-- Begin Data lines --

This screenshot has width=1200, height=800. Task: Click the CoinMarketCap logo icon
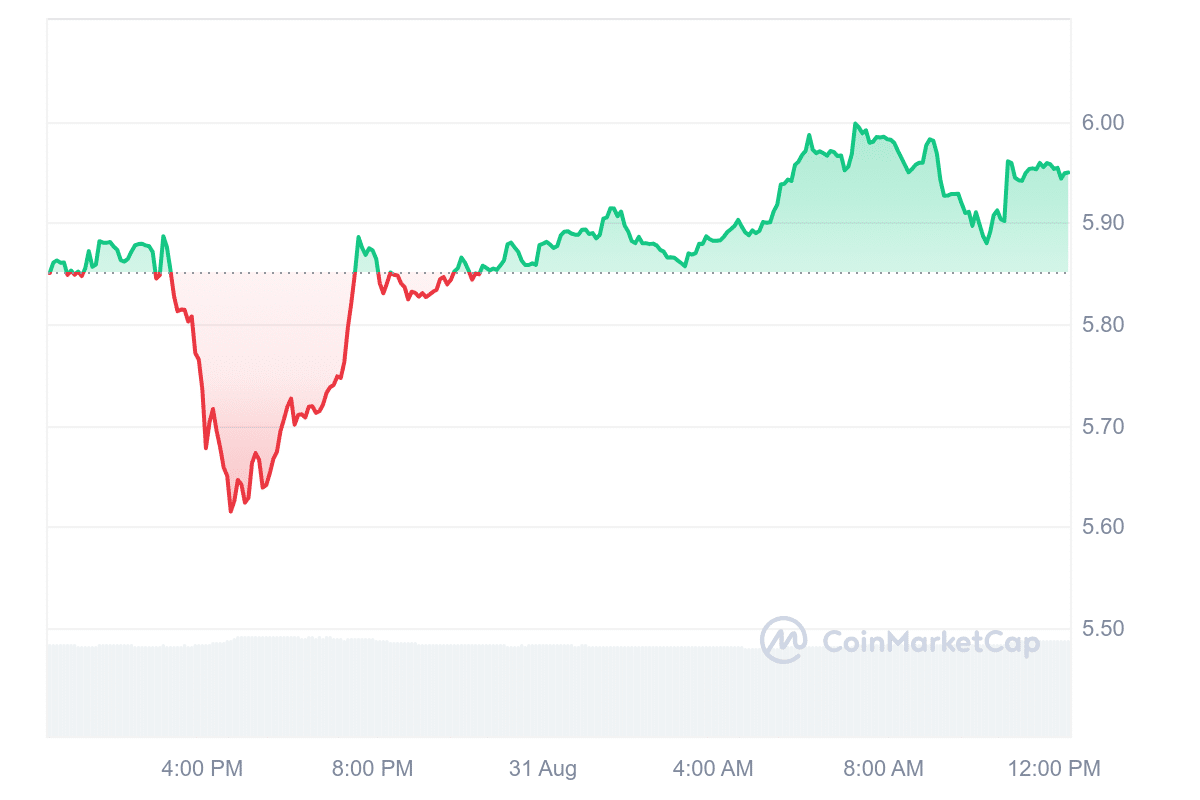pyautogui.click(x=783, y=640)
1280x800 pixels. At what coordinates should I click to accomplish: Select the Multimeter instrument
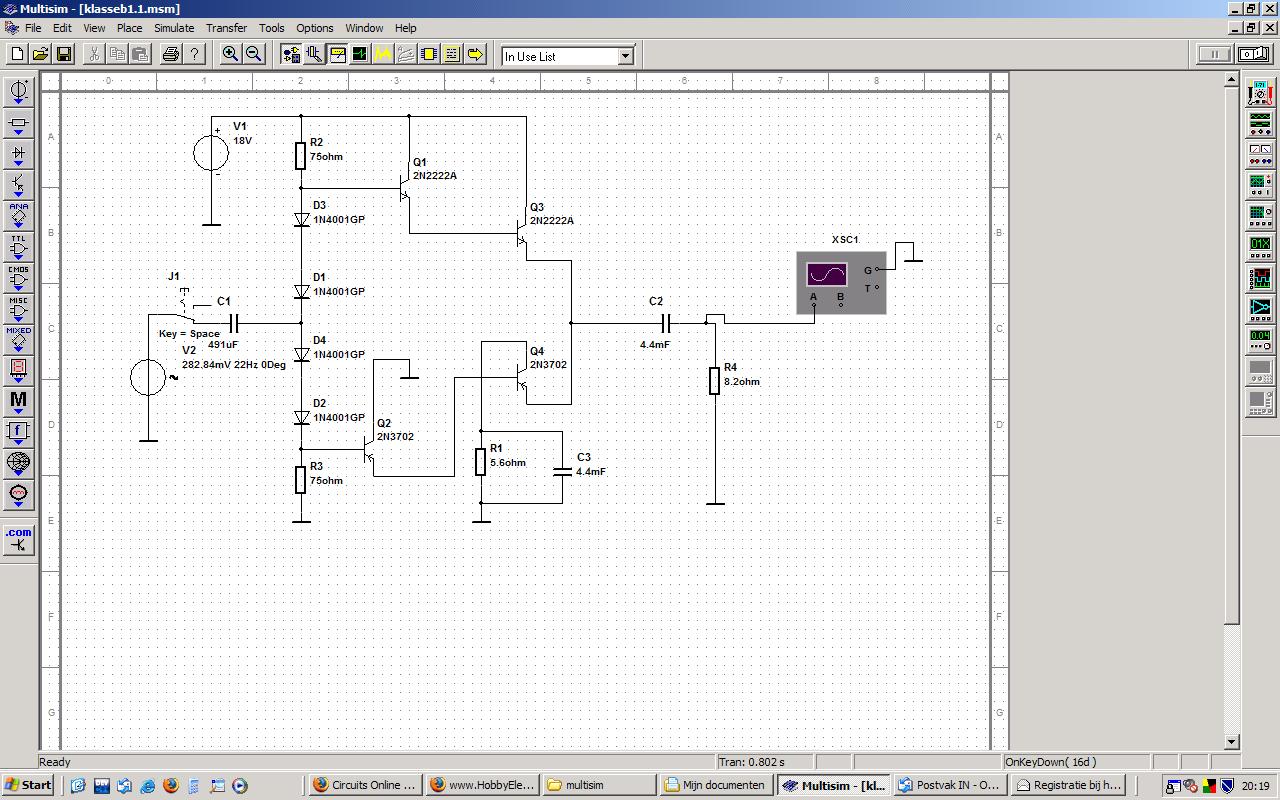1259,94
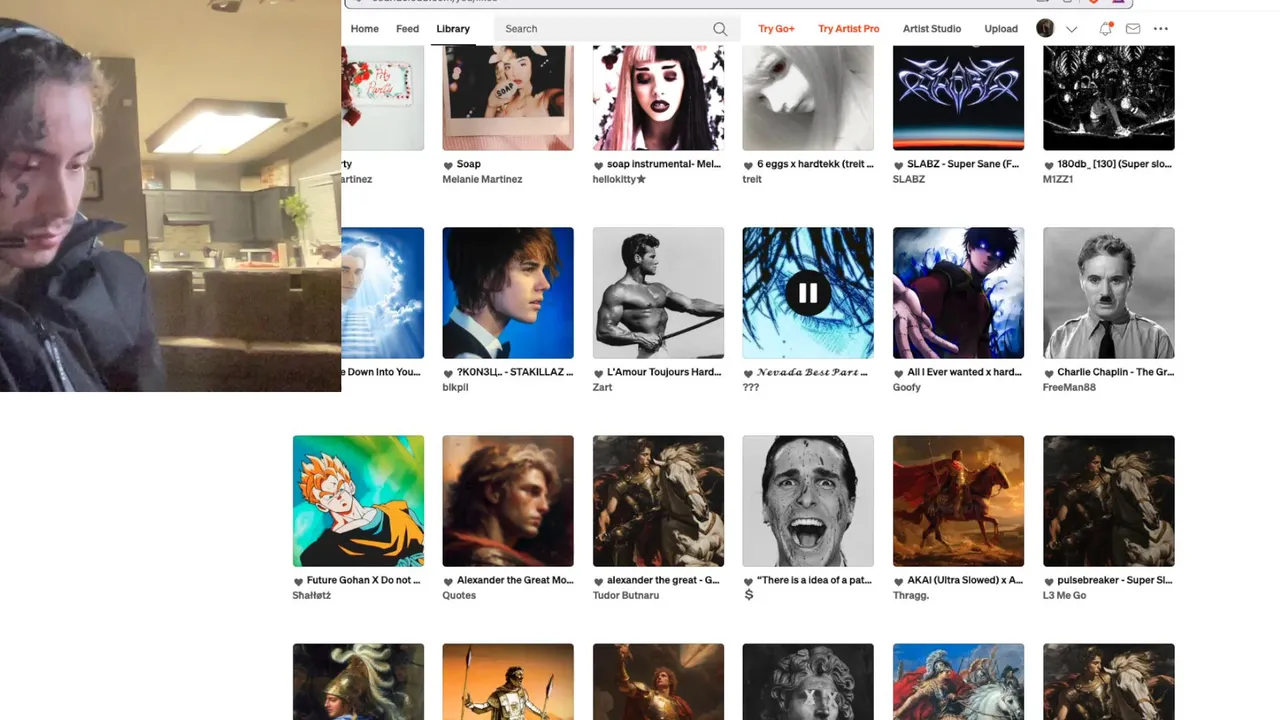Toggle like heart on Future Gohan track
The image size is (1280, 720).
click(298, 581)

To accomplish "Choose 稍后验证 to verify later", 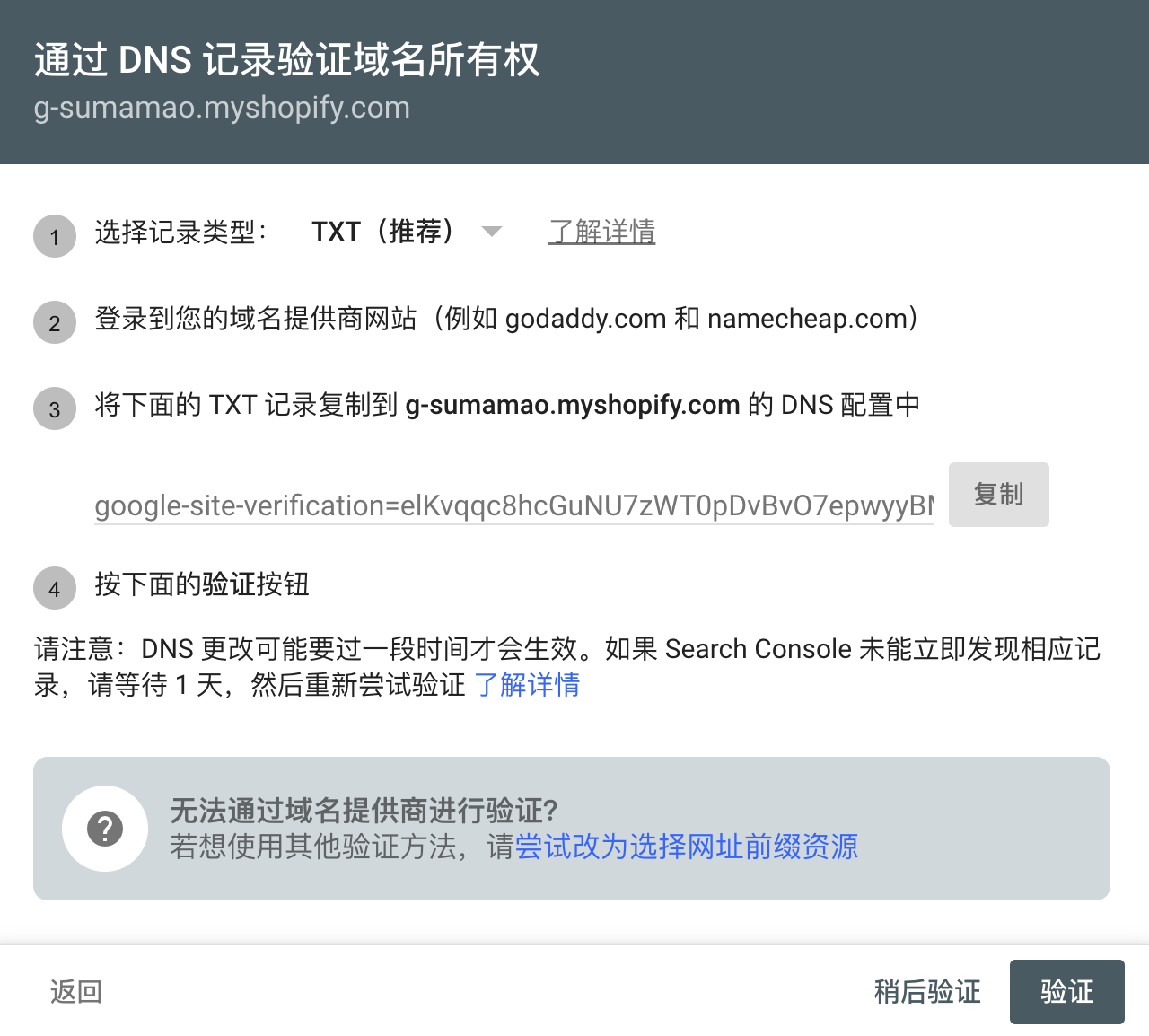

-- End Data lines --

• [What is expected] Rewrite all of the entries above with "Multimeter" replaced by "Oscilloscope" and nothing else changed, leaving the pictures out.

• [Solved exercise]
This screenshot has width=1200, height=800. Task: Click the CoinMarketCap logo icon
pyautogui.click(x=783, y=640)
1280x800 pixels. At what coordinates should I click to accomplish: Select the Oscilloscope instrument
1259,94
Toggle like heart on Future Gohan track
The image size is (1280, 720).
click(298, 581)

To accomplish "Choose 稍后验证 to verify later", 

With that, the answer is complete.